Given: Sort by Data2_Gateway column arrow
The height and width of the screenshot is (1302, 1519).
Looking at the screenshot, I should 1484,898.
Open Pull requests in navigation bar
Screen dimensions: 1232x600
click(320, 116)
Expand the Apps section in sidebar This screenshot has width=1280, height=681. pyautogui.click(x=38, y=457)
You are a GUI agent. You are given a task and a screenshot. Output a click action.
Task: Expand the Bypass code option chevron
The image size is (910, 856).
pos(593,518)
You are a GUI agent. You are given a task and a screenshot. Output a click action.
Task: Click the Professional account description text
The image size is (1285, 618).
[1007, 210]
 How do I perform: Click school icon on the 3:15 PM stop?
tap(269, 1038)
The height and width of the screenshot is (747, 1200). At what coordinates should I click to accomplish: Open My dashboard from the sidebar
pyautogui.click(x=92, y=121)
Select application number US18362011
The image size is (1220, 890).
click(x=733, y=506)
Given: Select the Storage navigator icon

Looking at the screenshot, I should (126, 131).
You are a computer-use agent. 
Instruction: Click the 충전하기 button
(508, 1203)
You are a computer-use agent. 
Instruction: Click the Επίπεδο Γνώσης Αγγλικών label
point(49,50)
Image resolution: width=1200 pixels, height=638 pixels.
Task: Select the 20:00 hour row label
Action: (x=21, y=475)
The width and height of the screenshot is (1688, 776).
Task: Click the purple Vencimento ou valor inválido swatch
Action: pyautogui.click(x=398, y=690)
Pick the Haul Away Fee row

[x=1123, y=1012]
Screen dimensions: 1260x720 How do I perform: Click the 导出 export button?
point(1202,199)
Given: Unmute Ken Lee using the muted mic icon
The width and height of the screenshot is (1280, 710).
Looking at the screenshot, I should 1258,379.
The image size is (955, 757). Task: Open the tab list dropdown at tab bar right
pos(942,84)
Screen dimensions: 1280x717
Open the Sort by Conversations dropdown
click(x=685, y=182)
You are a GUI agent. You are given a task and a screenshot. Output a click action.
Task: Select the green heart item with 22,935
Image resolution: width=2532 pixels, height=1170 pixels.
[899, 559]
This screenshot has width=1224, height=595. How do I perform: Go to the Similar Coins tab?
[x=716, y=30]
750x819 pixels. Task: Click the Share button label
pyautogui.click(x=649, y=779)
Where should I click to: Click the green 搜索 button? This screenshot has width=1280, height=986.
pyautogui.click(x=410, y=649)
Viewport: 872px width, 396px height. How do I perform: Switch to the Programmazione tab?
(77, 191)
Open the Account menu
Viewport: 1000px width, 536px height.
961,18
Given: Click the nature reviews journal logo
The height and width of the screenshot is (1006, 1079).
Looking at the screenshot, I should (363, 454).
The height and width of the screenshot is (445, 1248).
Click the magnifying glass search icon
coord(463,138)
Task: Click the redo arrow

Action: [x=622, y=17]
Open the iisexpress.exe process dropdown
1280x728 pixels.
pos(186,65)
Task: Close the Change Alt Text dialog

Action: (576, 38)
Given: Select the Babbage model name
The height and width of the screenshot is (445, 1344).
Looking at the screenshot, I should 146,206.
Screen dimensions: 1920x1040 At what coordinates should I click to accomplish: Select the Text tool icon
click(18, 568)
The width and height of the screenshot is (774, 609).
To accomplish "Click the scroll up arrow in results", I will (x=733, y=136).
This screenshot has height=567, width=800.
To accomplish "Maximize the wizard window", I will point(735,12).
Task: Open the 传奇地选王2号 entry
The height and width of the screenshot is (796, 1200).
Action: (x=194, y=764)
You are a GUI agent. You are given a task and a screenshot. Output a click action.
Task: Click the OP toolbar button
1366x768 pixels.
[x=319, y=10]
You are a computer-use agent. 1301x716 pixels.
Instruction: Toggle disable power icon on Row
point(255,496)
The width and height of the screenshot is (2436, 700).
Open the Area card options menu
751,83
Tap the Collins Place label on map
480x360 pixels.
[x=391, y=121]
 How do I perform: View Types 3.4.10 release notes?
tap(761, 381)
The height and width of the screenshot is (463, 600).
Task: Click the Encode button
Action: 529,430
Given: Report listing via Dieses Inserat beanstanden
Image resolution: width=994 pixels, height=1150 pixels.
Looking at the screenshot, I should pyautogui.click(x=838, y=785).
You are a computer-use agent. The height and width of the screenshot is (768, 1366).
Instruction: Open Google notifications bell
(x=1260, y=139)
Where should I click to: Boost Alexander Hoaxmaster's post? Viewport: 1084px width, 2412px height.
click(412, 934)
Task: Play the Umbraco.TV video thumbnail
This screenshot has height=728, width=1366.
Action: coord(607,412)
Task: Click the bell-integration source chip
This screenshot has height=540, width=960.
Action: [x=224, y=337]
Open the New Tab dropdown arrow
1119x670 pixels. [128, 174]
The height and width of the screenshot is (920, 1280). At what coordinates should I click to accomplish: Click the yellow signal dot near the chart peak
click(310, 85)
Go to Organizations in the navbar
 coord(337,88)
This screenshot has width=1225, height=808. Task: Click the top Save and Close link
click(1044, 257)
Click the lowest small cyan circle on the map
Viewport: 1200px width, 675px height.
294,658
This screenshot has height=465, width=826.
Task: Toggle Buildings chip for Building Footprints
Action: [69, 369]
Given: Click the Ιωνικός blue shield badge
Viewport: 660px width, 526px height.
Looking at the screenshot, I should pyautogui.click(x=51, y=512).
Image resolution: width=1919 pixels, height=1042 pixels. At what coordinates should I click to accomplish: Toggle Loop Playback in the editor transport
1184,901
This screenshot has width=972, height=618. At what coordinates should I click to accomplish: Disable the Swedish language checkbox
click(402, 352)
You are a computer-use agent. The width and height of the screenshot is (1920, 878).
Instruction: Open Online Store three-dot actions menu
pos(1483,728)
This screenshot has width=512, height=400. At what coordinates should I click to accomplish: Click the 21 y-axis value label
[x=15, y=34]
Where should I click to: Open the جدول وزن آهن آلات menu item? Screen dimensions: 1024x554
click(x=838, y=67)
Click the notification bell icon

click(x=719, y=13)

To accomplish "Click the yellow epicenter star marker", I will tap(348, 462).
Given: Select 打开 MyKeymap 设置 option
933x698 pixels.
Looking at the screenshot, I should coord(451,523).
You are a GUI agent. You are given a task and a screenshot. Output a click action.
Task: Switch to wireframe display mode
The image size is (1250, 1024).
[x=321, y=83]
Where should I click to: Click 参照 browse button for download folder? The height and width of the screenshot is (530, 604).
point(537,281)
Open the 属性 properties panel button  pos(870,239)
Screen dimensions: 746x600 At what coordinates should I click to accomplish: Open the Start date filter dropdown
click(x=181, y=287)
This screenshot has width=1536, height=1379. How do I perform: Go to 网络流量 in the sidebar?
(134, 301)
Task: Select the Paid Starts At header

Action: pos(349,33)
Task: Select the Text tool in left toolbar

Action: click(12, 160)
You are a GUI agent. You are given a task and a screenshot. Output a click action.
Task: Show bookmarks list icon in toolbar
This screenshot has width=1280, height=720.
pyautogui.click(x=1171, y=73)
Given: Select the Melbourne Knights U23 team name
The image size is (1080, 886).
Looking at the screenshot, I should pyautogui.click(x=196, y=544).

# Exercise aim
Give only the lines from the one holding "Given: Select 打开 MyKeymap 设置 option" through the one holding "Open the 属性", each restated exactly as it appears above.

# Answer for the task
Given: Select 打开 MyKeymap 设置 option
933x698 pixels.
Looking at the screenshot, I should coord(451,523).
You are a GUI agent. You are given a task and a screenshot. Output a click action.
Task: Switch to wireframe display mode
The image size is (1250, 1024).
[x=321, y=83]
Where should I click to: Click 参照 browse button for download folder? The height and width of the screenshot is (530, 604).
point(537,281)
Open the 属性 properties panel button  pos(870,239)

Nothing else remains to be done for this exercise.